-------- Page extract

The M/V SETECA and M/V BOY LAGUNA, owned and operated by Empacadora Del Norte, were brought to Steiner Shipyard for repairs and for conversion from a shrimp trawler to a lobster boat which included the construction of a top house and installation of new engines manufactured by Caterpillar Tractor Company and sold by Burford Equipment Company. As to the SETECA, plaintiff, Empacadora, claims damages for delay of construction, overcharges in the cost of construction, the instability of the vessel, the presence of sand in the engine and the presence of a misplaced ferrule in the engine block. As to the BOY LAGUNA, plaintiff claims damages for the delayed completion of the work and instability of the vessel.

The matter came to trial on the 5th day of February 1979, and was taken under submission on March 12, 1979. Based on the testimony having been taken before the Court without a jury, and having considered all the pleadings, evidence and demeanor of witnesses, the Court makes the following:


1. Empacadora Del Norte, S.A. (Empacadora) is a Panamanian Corporation with its principal place of business in San Juan, Puerto Rico, and at all material times was the owner and operator of the SETECA and BOY LAGUNA.

2. Steiner Shipyard, Inc. (Steiner) is an Alabama Corporation with its principal place of business in Bayou La Batre, Alabama, and at all times pertinent was engaged in the business of building, repairing, and converting fishing vessels.

3. Caterpillar Tractor Co. is a California corporation with its principal place of business in Peoria, Illinois, and at all material times was engaged in the design, manufacture, distribution, sale and repair of marine engines.

4. Burford Equipment Company is an Alabama corporation with its principal place of business in Montgomery, Alabama, and at all material times was engaged in the sale, distribution, and installation of Caterpillar marine engines aboard vessels.

----------------

> [Actions to take]:
**a)** Say whether each statement agrees with the court excerpt, answering yes or no and quoting the deciding words: (i) Steiner Shipyard is an Alabama corporation based in Bayou La Batre; (ii) the trial began in February 1979; (iii) Caterpillar Tractor Co. has its principal place of business in California.
**b)** Write out the court excerpt from "2. Steiner Shipyard, Inc." up to and including "engines aboard vessels.", switching "fishing vessels" for "commercial vessels".
**c)** According to the court excerpt, on what date was the matter taken under submission?
The data play no part in this work.

-------- Information shown

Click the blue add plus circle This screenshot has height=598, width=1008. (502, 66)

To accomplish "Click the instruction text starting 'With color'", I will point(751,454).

----------------

> [Solutions below]:
**a)**
(i) Yes: "Steiner Shipyard, Inc. (Steiner) is an Alabama Corporation with its principal place of business in Bayou La Batre, Alabama"
(ii) Yes: "The matter came to trial on the 5th day of February 1979"
(iii) No: "Caterpillar Tractor Co. is a California corporation with its principal place of business in Peoria, Illinois"

**b)**
2. Steiner Shipyard, Inc. (Steiner) is an Alabama Corporation with its principal place of business in Bayou La Batre, Alabama, and at all times pertinent was engaged in the business of building, repairing, and converting commercial vessels.

3. Caterpillar Tractor Co. is a California corporation with its principal place of business in Peoria, Illinois, and at all material times was engaged in the design, manufacture, distribution, sale and repair of marine engines.

4. Burford Equipment Company is an Alabama corporation with its principal place of business in Montgomery, Alabama, and at all material times was engaged in the sale, distribution, and installation of Caterpillar marine engines aboard vessels.

**c)** March 12, 1979.